• [Task]: When a record holds a picture, leave the picture out and copy everything else exactly.
+---+
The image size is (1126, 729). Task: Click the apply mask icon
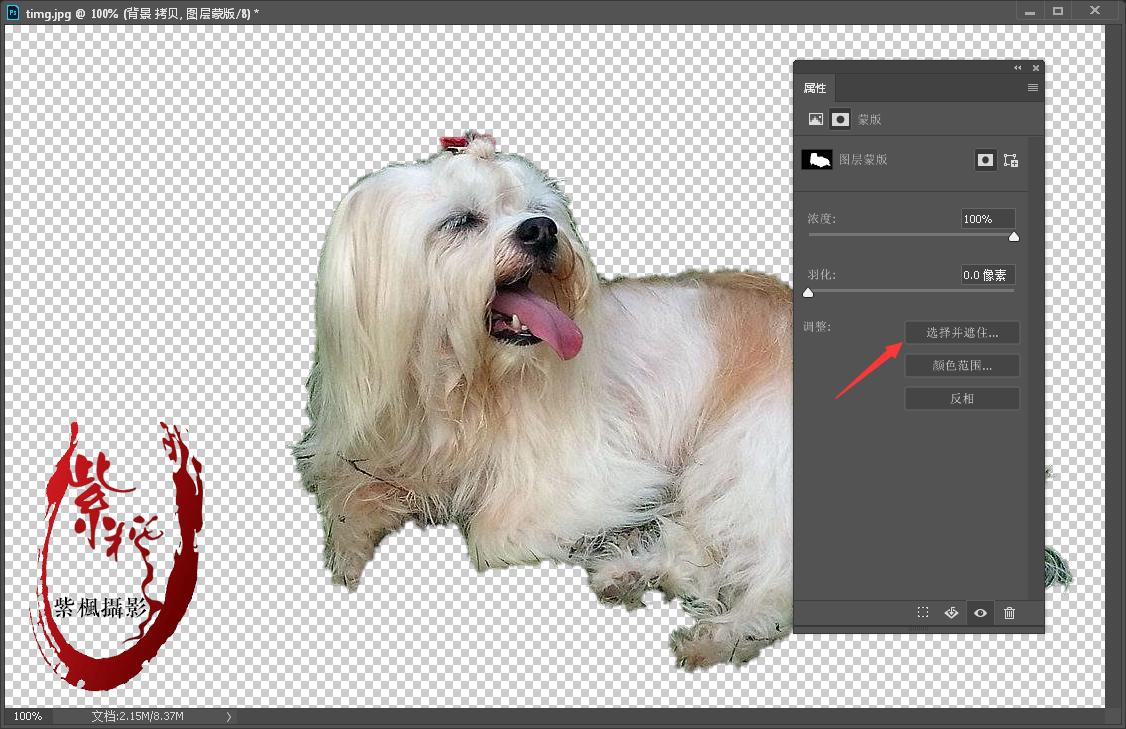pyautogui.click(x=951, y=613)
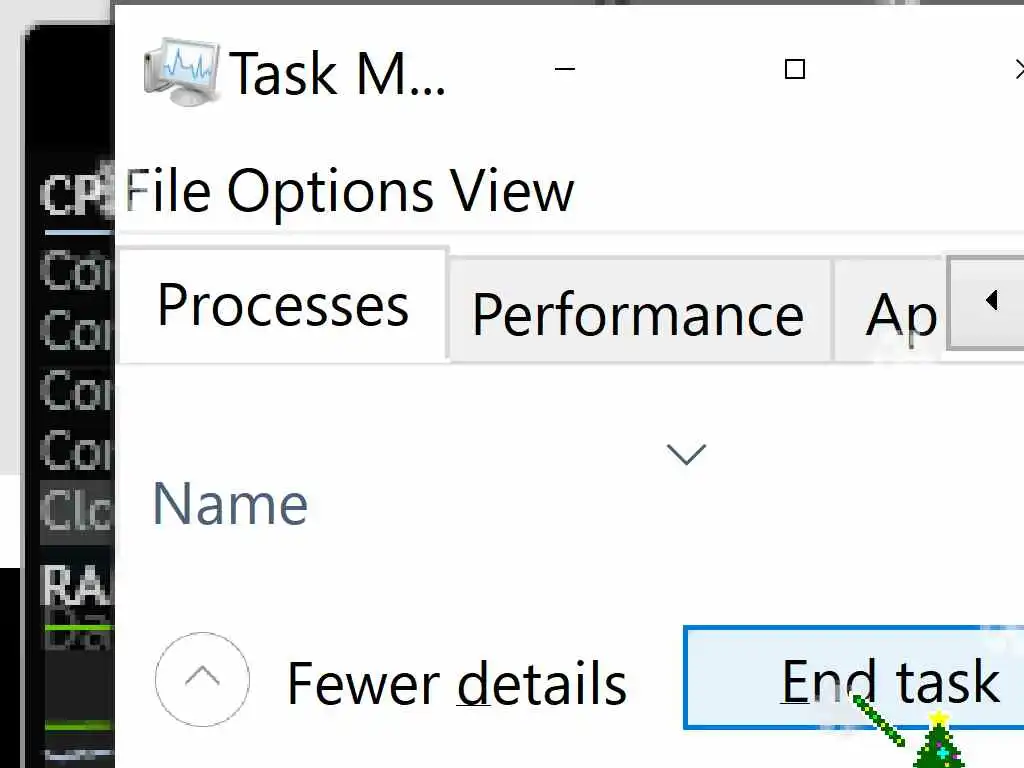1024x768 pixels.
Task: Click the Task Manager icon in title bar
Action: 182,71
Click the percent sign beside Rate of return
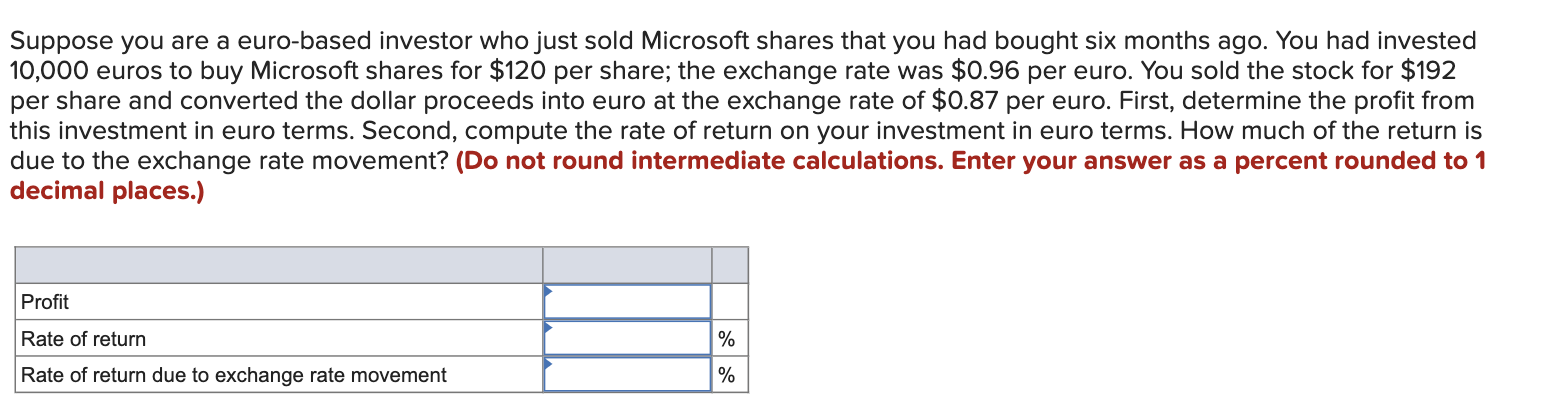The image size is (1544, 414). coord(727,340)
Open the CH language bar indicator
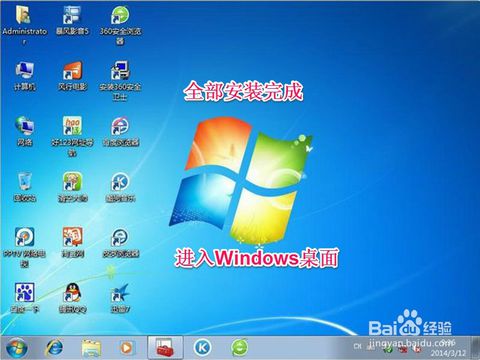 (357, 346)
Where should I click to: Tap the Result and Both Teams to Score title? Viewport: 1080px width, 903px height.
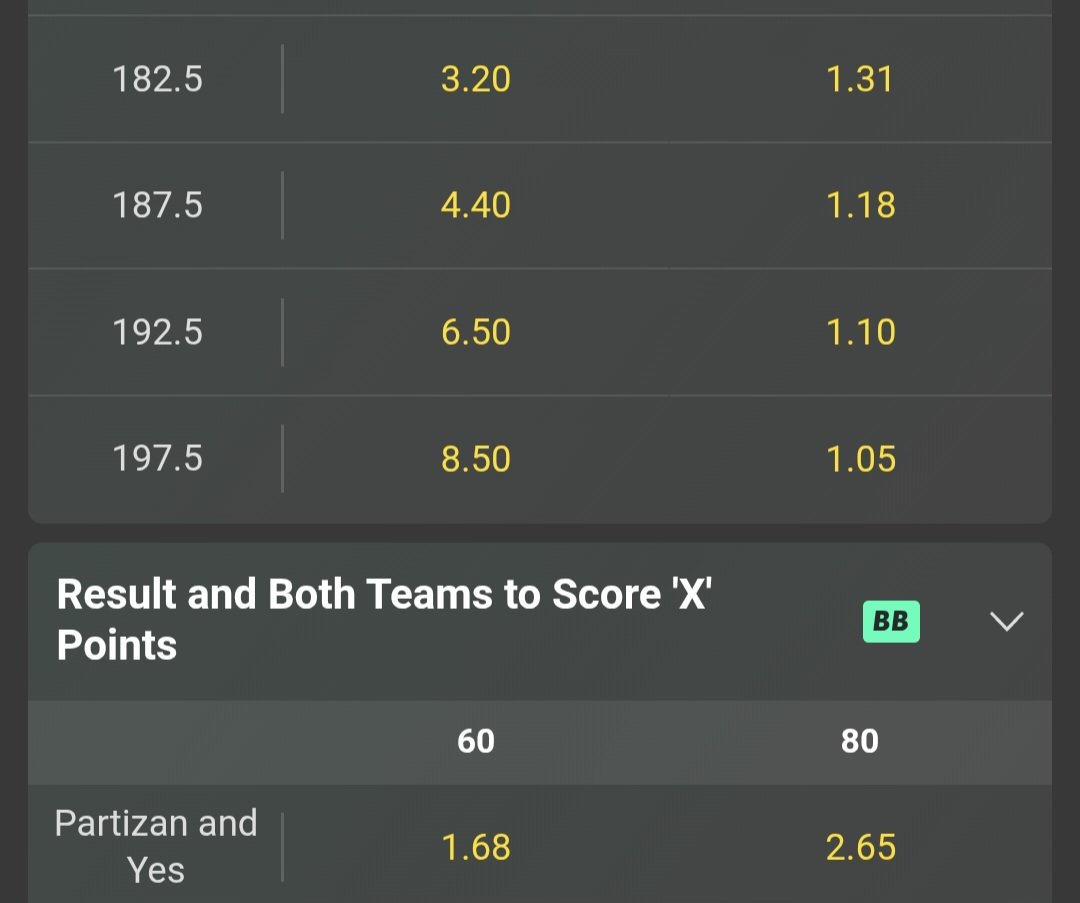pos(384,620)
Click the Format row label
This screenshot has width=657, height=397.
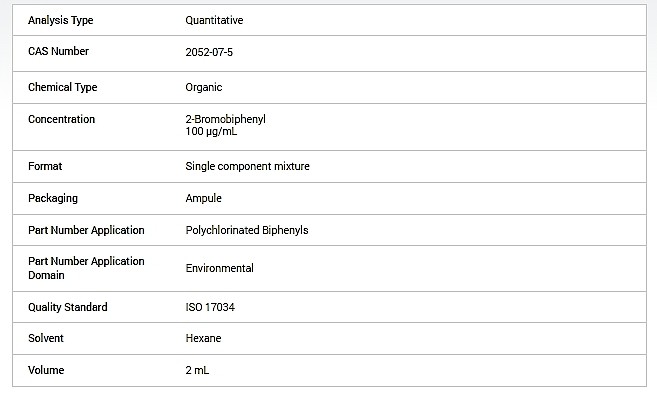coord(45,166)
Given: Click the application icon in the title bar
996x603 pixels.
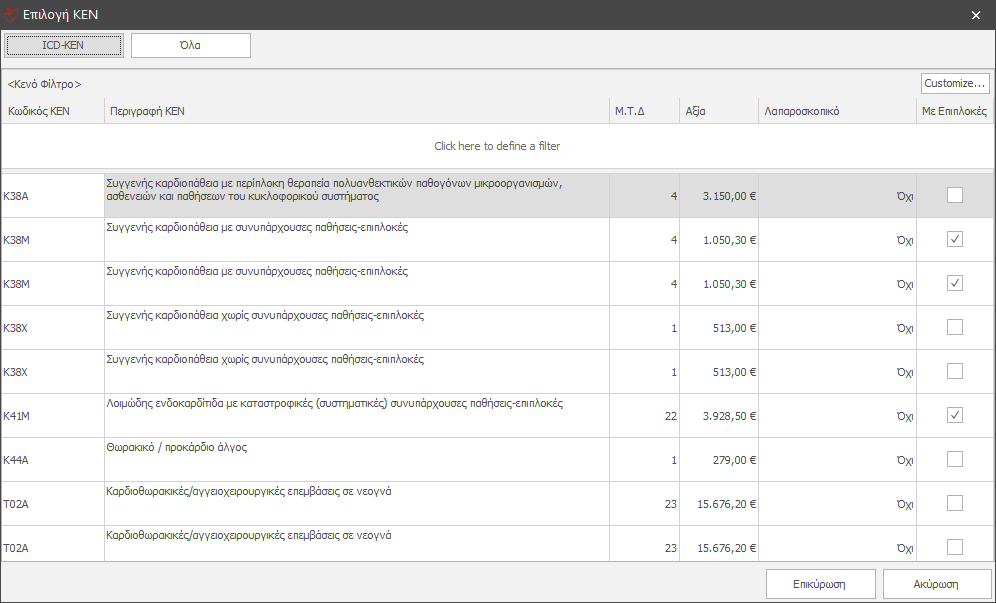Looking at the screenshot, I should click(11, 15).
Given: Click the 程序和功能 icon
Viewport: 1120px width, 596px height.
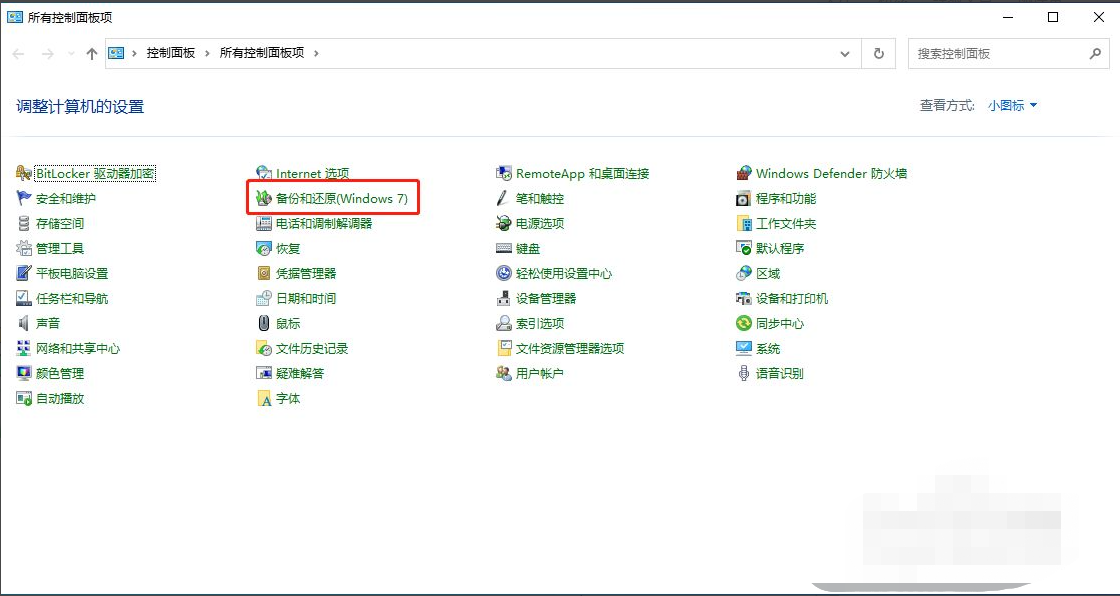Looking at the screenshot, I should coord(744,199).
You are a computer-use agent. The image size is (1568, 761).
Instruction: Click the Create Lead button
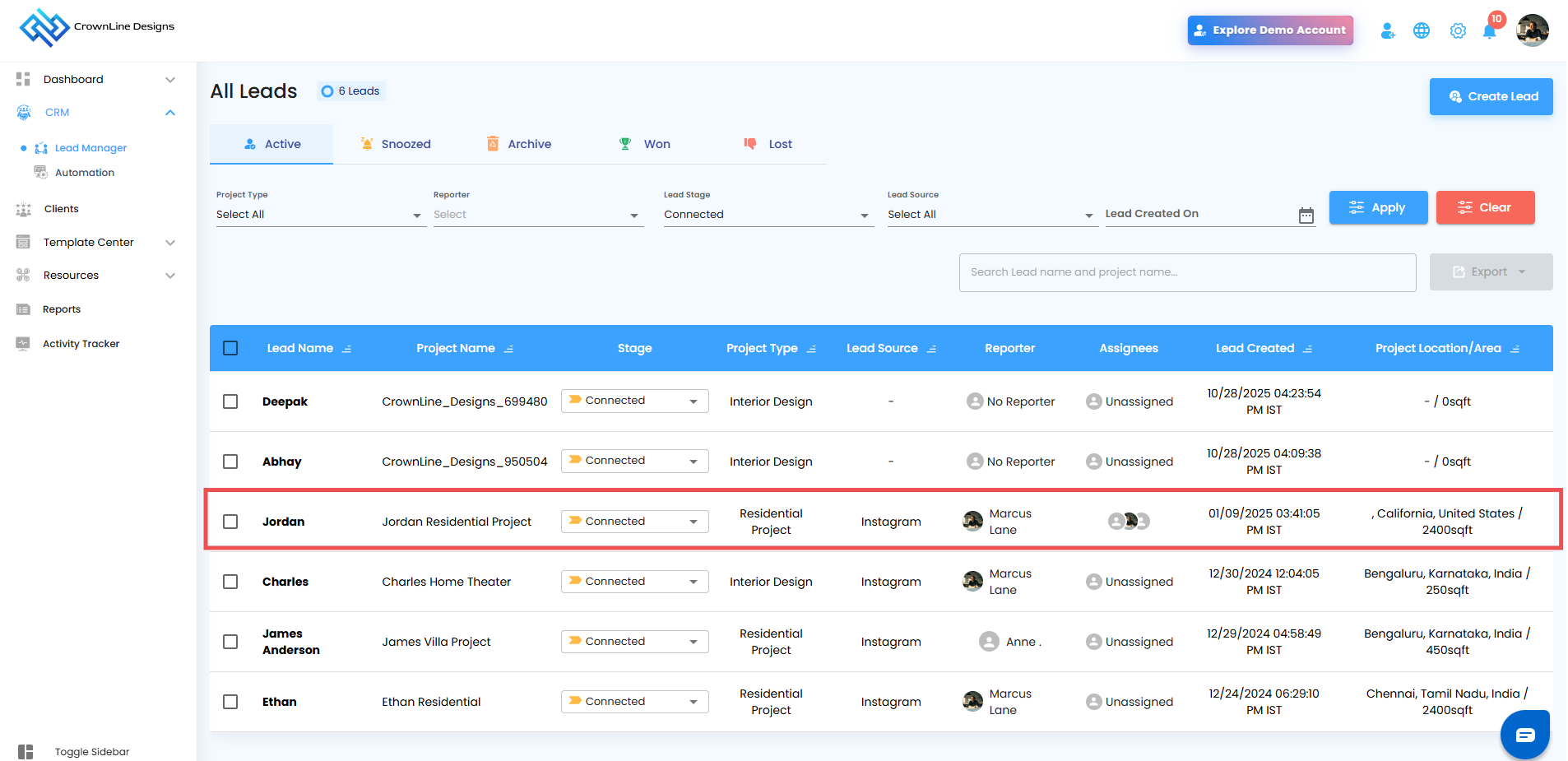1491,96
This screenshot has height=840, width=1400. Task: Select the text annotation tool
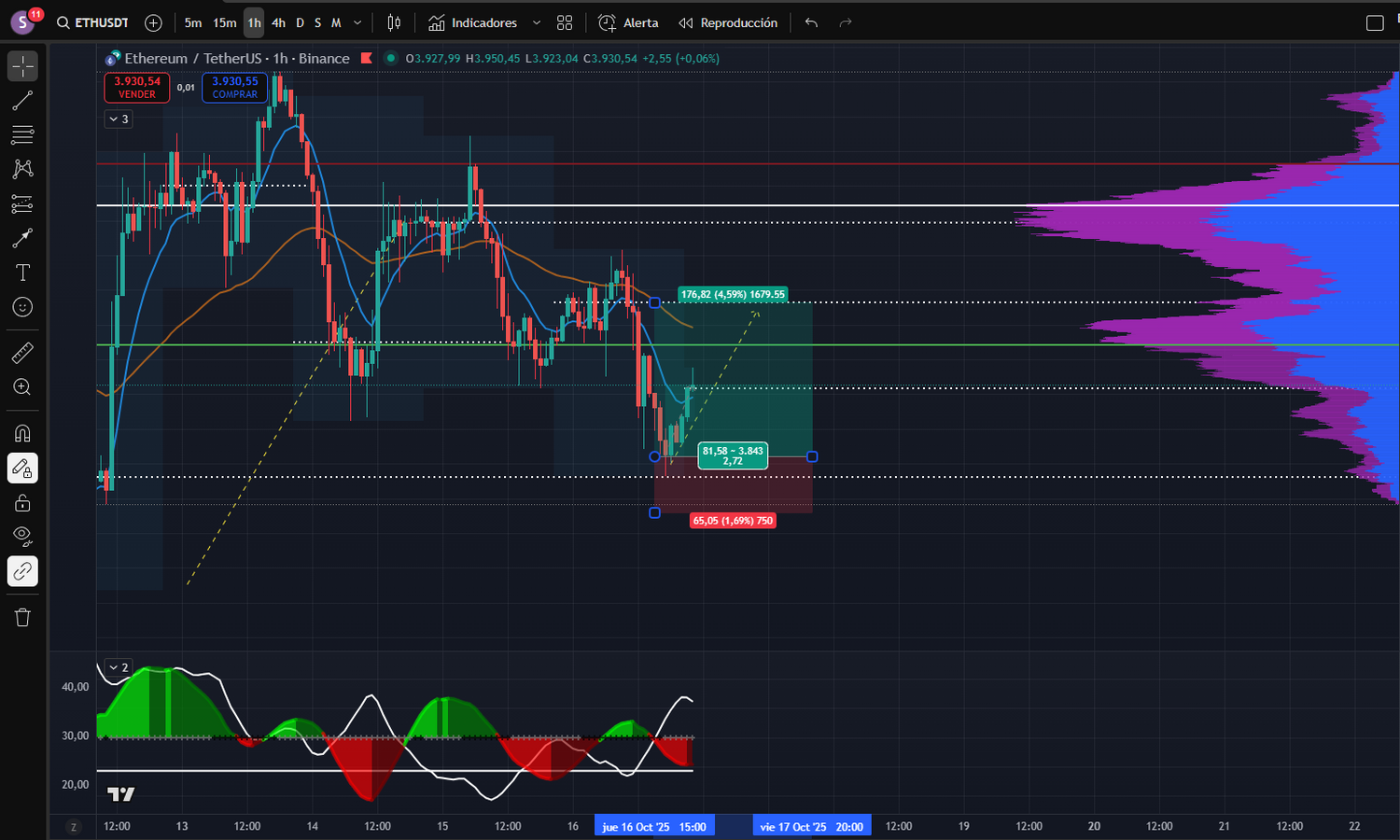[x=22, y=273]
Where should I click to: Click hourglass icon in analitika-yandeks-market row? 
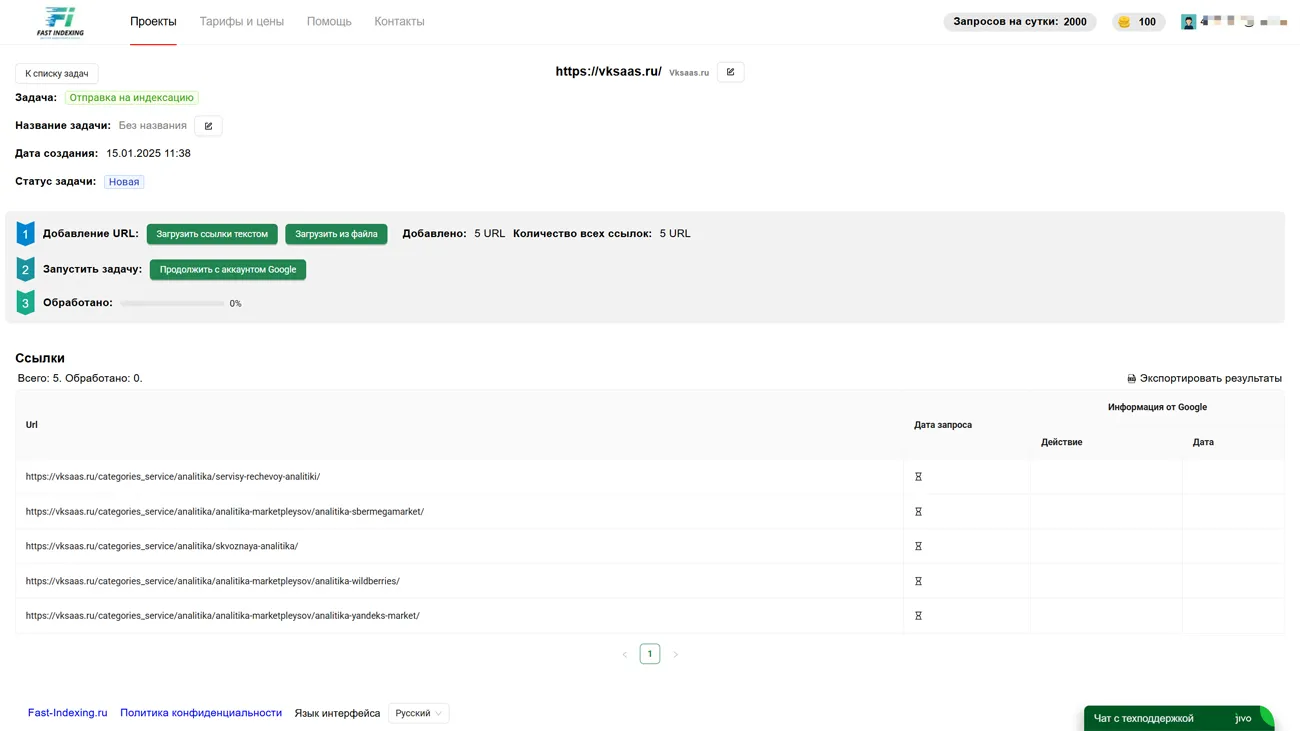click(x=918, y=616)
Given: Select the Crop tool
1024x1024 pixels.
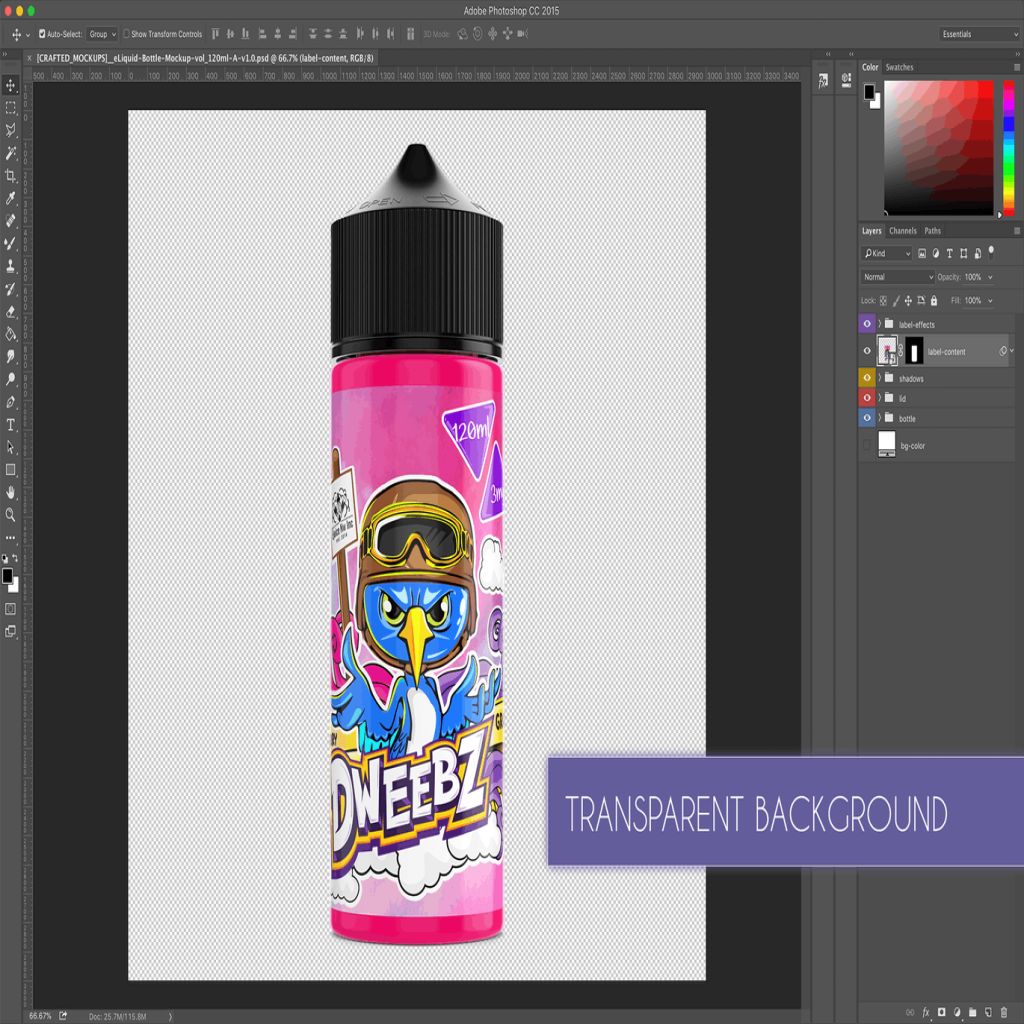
+---+
• [Completed task]:
The image size is (1126, 729). Task: Click the apply mask icon
pyautogui.click(x=951, y=613)
1024x768 pixels.
Task: Click the Task Manager icon in title bar
Action: 182,71
Click the percent sign beside Rate of return
The image size is (1544, 414). coord(727,340)
Open the CH language bar indicator
 (357, 346)
Where should I click to: Tap the Result and Both Teams to Score title? Viewport: 1080px width, 903px height.
pos(384,620)
Click the Format row label
This screenshot has width=657, height=397.
coord(45,166)
Given: Click the application icon in the title bar
996x603 pixels.
Looking at the screenshot, I should click(11, 15).
Given: Click the 程序和功能 icon
Viewport: 1120px width, 596px height.
Looking at the screenshot, I should coord(744,199).
You are a computer-use agent. The image size is (1568, 761).
Instruction: Click the Create Lead button
1491,96
This screenshot has height=840, width=1400. Task: Select the text annotation tool
[x=22, y=273]
Where should I click to: Click hourglass icon in analitika-yandeks-market row? 
click(x=918, y=616)
Given: Select the Crop tool
1024x1024 pixels.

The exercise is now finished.